Figlio spirituale della movida madrileña, Pedro Almodóvar è il regista della rinascita spagnola. Quando la dittatura franchista cade nel 1975, la Spagna entra in una frenesia di libertà. E Almodóvar ne è il cantore più audace. I suoi primi film – Pepi, Luci, Bom y otras chicas del montón in testa – sono anarchici, sovversivi, girati con quattro soldi ma con un’energia pulsante. Il desiderio esplode in ogni direzione, il sesso è gioia, la trasgressione è una forma di rivendicazione esistenziale.

Se nei primi lavori l’estetica queer in Almodóvar è caotica e punk, ben presto la sua opera evolve: resta l’irriverenza, ma la forma si affina. Si passa dal pastiche al melodramma, dall’assurdo alla profondità emotiva.

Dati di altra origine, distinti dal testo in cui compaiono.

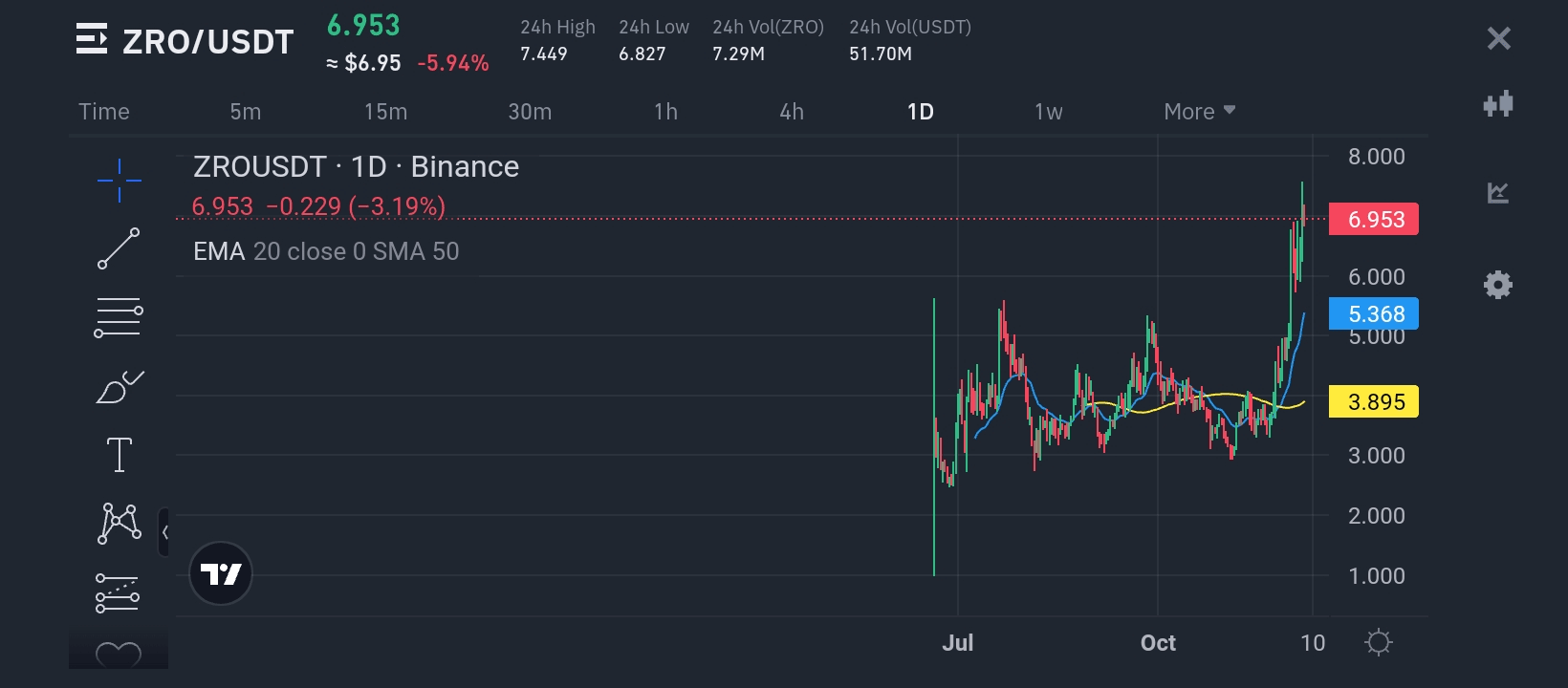Toggle the candlestick depth view icon

1498,103
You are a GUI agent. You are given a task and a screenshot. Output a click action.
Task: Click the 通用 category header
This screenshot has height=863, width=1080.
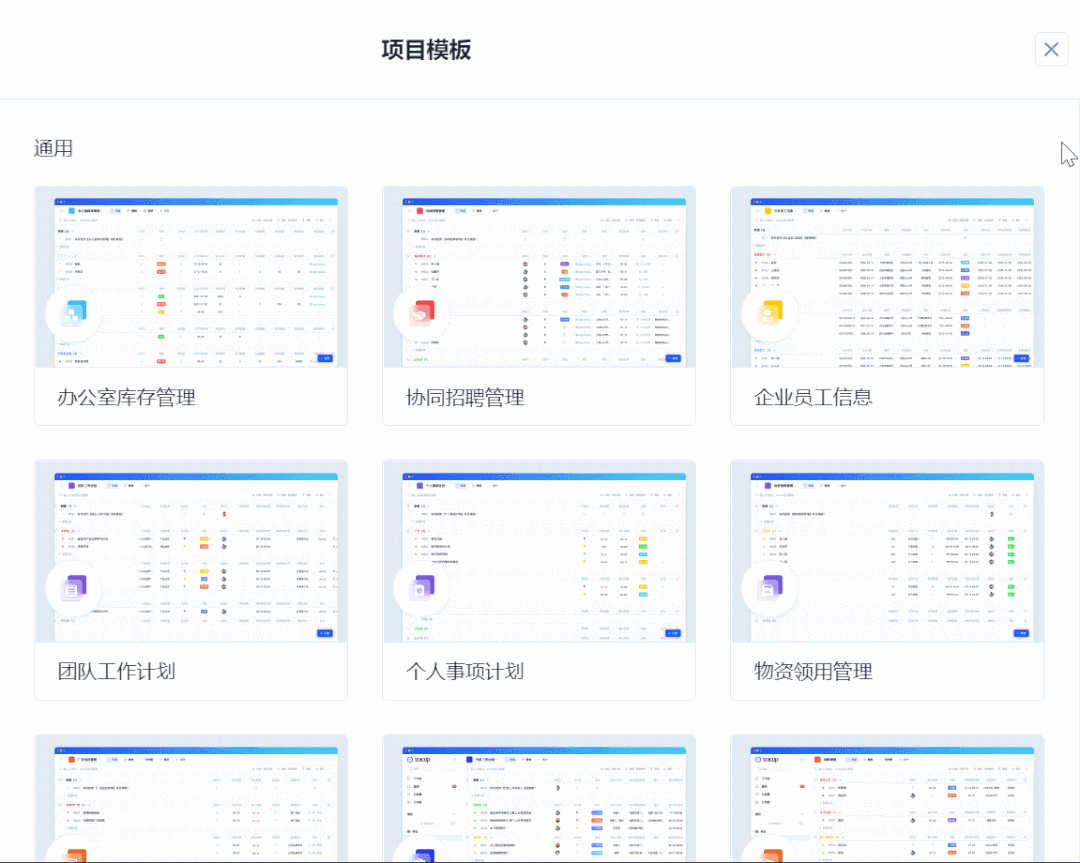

El Matador e La ley del deseo segnano questa transizione: la carne, la morte e l’amore diventano materia da trattare con un’intensità nuova, a tratti tragica.

Mujeres al borde de un ataque de nervios: un’opera al crocevia

Con Mujeres al borde de un ataque de nervios (1988), Almodóvar raggiunge un equilibrio inatteso: la commedia screwball americana incontra il pathos del melodramma europeo. L’ispirazione principale è La voix humaine di Cocteau, ma il filtro è totalmente personale. La protagonista, Pepa, attende una chiamata che non arriva, in una Madrid più teatrale che reale, e con lei il pubblico entra in un incubo domestico venato d’assurdo e malinconia.

Il telefono diventa simbolo dell’assenza, la voce un feticcio, e l’intera narrazione si costruisce sull’attesa delusa: ogni personaggio insegue qualcosa che si dissolve o si traveste. È un cinema dove il reale si piega al sogno, dove gli oggetti – una segreteria telefonica, un rossetto, una valigia – diventano protagonisti tanto quanto gli attori. L’oggetto è il corpo mancante, il surrogato dell’amato irraggiungibile.

Il corpo, la voce e il desiderio: la poetica della frammentazione 

Nel cinema di Almodóvar, il desiderio è una forza disordinata, mai pacificata. Se l’uomo è spesso distante, fuggitivo, il femminile diventa il centro del racconto. Non perché Almodóvar si limiti a raccontare storie di donne, ma perché è proprio attraverso il femminile che egli osserva il mondo. Il desiderio omosessuale, anche quando assente nella trama, si esprime nel posizionamento dello sguardo: è l’identificazione affettiva, non erotica, con il corpo femminile, il bisogno di riconoscersi nell’altro vulnerabile.

Questa strategia dello sguardo è evidente nella centralità della voce. Il telefono non è solo un oggetto narrativo, ma uno strumento semiotico: dà corpo all’assenza. La soggettiva della segreteria telefonica è una delle intuizioni più radicali del film. Il cinema diventa allora un luogo di trasposizione sensoriale, dove le emozioni passano attraverso canali indiretti, dove ciò che non si vede è spesso più potente di ciò che appare.

Estetica pop, citazionismo e l’onirismo postmoderno

L’universo almodovariano è intriso di cultura pop, kitsch, grafismi pubblicitari, melodramma hollywoodiano e citazionismo cinefilo. Non c’è nostalgia, ma un remix consapevole. Da Johnny Guitar a La finestra sul cortile, passando per , ogni riferimento è filtrato e rielaborato. La terrazza finta di Pepa, con vista su Madrid, è teatro artificiale e metafora di un mondo dove la rappresentazione ha sostituito il reale.

Almodóvar non si nasconde dietro l’illusione cinematografica: la mette in scena, la espone, la decostruisce. E in questo si iscrive perfettamente nella poetica del cinema postmoderno, dove la moltiplicazione dei punti di vista è una prassi necessaria. Non c’è più un solo soggetto narrante, ma una costellazione di identità che reclamano voce, corpo e visibilità.

La leggerezza del dolore nell’estetica queer di Pedro Almodóvar

Il segreto del cinema di Pedro Almodóvar sta forse proprio nella sua capacità di trasformare il dolore in ironia, il desiderio in narrazione, l’eccesso in linguaggio. In un mondo dove i codici tradizionali non funzionano più, egli offre una nuova sintassi affettiva e visiva, dove la marginalità è centro, e la commedia è un modo per sopravvivere al melodramma della vita. Il suo cinema è, in ultima analisi, un atto d’amore verso tutte le soggettività in cerca di espressione.